Sanculotti nostrani in salsa Rousseau

Gira che ti rigira, siamo sempre lì. C’è una specie di eterno ritorno dell’immaginario della Rivoluzione francese nel grillismo. Infatti, a ulteriore conferma, è il momento degli «stati generali» convocati da Giuseppe Conte (e da Rocco Casalino, visto che si tratta di un’operazione anche molto comunicativa). E arrivano buoni ultimi, poiché tutta l’ideologia grillina è costellata di riferimenti al 1789: dalla piattaforma Rousseau ai portavoce, dalla disintermediazione all’avvocato del popolo, dal direttorio fino alla volontà generale (dei militanti).
I vertici pentastellati hanno compiuto un’operazione di reinvenzione della rivoluzione, utilizzando quella francese (liberale) e non quella russa (bolscevica, ben più controversa, e certo indigesta ai settori di destra del loro elettorato).
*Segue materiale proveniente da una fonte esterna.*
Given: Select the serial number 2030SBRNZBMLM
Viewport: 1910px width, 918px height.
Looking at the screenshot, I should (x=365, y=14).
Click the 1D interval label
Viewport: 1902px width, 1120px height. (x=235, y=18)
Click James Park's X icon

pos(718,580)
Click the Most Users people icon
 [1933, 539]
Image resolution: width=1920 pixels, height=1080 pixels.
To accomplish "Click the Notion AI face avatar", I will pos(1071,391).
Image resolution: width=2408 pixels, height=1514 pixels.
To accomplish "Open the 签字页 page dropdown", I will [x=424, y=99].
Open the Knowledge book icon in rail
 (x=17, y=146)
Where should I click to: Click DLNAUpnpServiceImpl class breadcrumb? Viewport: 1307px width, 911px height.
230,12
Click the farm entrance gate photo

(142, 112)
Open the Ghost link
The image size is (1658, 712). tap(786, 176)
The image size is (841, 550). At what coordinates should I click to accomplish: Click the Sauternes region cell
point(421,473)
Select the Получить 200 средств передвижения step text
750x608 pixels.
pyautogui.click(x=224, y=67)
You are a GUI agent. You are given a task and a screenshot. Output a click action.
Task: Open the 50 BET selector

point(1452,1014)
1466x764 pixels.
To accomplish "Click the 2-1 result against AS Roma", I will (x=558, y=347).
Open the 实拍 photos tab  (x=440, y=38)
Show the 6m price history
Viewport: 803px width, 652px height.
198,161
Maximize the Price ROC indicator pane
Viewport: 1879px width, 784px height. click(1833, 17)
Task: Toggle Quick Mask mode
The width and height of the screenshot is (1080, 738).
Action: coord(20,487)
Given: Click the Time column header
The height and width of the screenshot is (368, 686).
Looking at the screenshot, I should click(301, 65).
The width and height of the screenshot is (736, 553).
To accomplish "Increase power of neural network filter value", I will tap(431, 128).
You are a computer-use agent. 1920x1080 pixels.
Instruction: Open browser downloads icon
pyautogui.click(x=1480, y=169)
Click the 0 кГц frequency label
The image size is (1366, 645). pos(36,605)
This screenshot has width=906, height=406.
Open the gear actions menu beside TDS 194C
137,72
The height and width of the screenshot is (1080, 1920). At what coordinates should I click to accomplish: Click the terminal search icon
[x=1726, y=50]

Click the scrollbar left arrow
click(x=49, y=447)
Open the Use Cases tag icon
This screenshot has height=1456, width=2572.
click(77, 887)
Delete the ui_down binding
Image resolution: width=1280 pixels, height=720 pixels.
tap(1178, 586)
Naturalmente, non è il revisionismo storiografico di François Furet a guidarli, quanto un’idea astorica e neutralizzata della rivoluzione che converte il 1789 in un moto di popolo general-generico e piuttosto fumoso, fatto di parole d’ordine prêt-à-porter, buone per tutti gli usi. E in particolare per quello che serve a presentare un partito - che, pur maggioritario e al governo, continua a rifiutare il processo di istituzionalizzazione - come antisistemico e, appunto, «rivoluzionario». Insomma, sanculotti a 5 Stelle.
Ma bisognerebbe ricordarsi che gli stati generali - specie se più sbandierati che concreti - non hanno portato molta fortuna ai regnanti di Francia dell’epoca. Come sanno tutti. O, forse, non proprio tutti tutti.